Source passage:
----
The Importance Of Immunization: Myths About Bakuna, Debunked

As parents, we always want what’s best for our kids. And according to experts, our children should receive vaccines. But some myths about immunization still abound, and they might negatively influence our perception of childhood vaccination. So, in this article, we’ll discuss the importance of immunization and debunk the long-standing myths about it.

Vaccination Checklist for Kids: A Parent’s Guide

Vaccines save lives

Before we dispel the misconceptions about vaccines, let’s first highlight their importance: they save lives.

When a child receives a vaccine, they not only get immunity against a particular disease, but they also gain protection from the potential complications of that disease.

Case in point: how important is it for a baby to receive the Hepatitis B vaccine? Hepatitis B, a viral infection, affects the liver. But if it causes significant damage, a person may become more at risk of developing liver cancer. With the vaccine, your child gains immunity.

Expanded Program on Immunization: What Diseases Can I Protect My Child From?

And here’s an important point: immunization is not expensive. The Department of Health (DOH) ensures that mothers and children have access to recommended vaccines through the Expanded Program on Immunization.

Under this program, you can bring your child to the nearest health center, where they can receive available free shots.

Myths about vaccinations, debunked

Sometimes, no matter how evident the importance of immunization is, parents still worry because some misconceptions persist.
----
Required action: According to the immunization article, through which program does the Department of Health make recommended vaccines accessible to mothers and children?

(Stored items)
----
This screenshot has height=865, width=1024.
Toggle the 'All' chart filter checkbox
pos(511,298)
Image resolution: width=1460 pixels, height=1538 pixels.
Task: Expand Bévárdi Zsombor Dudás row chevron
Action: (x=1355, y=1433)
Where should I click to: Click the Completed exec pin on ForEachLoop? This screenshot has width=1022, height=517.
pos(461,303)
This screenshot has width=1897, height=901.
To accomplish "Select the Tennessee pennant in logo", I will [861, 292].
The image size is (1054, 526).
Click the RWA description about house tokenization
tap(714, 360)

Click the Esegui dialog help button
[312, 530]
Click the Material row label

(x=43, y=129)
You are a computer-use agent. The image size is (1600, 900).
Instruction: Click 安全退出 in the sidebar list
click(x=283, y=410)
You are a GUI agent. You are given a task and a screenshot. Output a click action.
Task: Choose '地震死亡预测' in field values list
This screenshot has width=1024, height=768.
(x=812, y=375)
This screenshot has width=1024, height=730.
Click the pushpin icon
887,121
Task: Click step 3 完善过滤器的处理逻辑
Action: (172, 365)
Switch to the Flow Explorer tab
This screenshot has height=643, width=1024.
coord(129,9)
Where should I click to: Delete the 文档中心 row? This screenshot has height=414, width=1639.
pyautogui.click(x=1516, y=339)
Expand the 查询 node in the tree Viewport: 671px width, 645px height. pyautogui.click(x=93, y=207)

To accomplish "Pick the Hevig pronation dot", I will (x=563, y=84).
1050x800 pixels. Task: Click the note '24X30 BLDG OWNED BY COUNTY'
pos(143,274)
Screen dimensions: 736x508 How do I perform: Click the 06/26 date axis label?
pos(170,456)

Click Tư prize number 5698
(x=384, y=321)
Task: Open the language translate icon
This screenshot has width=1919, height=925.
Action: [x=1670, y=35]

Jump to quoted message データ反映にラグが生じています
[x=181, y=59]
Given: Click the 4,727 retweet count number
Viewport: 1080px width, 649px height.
----
Solved exercise: The Expanded Program on Immunization.